Rodział 2-JAMES

24 3 3
                                    

Kiedy szedłem do swoich komnat rozmyślałem o dziewczynie na, która przed chwilą wpadłem. Violet. Od początku wiedziałem, że to ona słynna demonica. Choćby po jej uszach lub zębach. Ale nigdy wcześniej jej nie spotkałem... i nie spodziewałem się, że będzie taka... piękna? Nie to nie wystarczające słowo.

Tak czy siak nie tylko to mnie w niej zachwyciło... choćby i to, że nie traktowała mnie jak kogoś gorszego, jak trędowatego jak zazwyczaj to robią damy dworu.

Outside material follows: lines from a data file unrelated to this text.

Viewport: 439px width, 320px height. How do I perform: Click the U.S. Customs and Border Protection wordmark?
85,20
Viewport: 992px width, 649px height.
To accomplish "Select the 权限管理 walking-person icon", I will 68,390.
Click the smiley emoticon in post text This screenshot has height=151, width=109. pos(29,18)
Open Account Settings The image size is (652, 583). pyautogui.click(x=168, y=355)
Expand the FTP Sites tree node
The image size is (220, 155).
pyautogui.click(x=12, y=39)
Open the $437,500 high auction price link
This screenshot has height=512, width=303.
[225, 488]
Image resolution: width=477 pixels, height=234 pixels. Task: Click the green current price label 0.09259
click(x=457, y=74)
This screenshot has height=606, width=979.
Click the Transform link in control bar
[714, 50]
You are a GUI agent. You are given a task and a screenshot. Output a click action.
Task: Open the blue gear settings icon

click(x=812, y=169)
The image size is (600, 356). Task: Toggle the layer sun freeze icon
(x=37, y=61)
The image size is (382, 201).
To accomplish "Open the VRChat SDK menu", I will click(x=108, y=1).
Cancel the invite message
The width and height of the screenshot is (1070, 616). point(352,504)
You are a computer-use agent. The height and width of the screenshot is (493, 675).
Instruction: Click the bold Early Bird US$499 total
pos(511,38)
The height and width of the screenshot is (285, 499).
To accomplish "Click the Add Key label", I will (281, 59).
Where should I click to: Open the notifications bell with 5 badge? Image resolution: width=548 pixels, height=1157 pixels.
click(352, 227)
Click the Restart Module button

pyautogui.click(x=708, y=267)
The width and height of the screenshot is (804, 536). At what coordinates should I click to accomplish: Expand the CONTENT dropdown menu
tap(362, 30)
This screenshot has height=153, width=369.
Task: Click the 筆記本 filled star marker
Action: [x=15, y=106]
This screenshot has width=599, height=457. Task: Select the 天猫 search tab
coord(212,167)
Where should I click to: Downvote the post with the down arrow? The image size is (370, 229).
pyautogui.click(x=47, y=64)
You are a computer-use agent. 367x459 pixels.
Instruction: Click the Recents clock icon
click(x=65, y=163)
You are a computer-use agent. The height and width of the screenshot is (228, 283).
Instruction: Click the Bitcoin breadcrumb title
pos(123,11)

Zamiast się na mnie wydrzeć, że na nią wpadłem... przeprosiła.

A potem uciekła przestraszona. Nie wiedziałem co to może znaczyć.

Kiedyś dawno temu obiecałem sobie, że się nie zakocham w żadnej damie w pałacu. Jednak przez nią chyba złamałem obietnicę danej samemu sobie.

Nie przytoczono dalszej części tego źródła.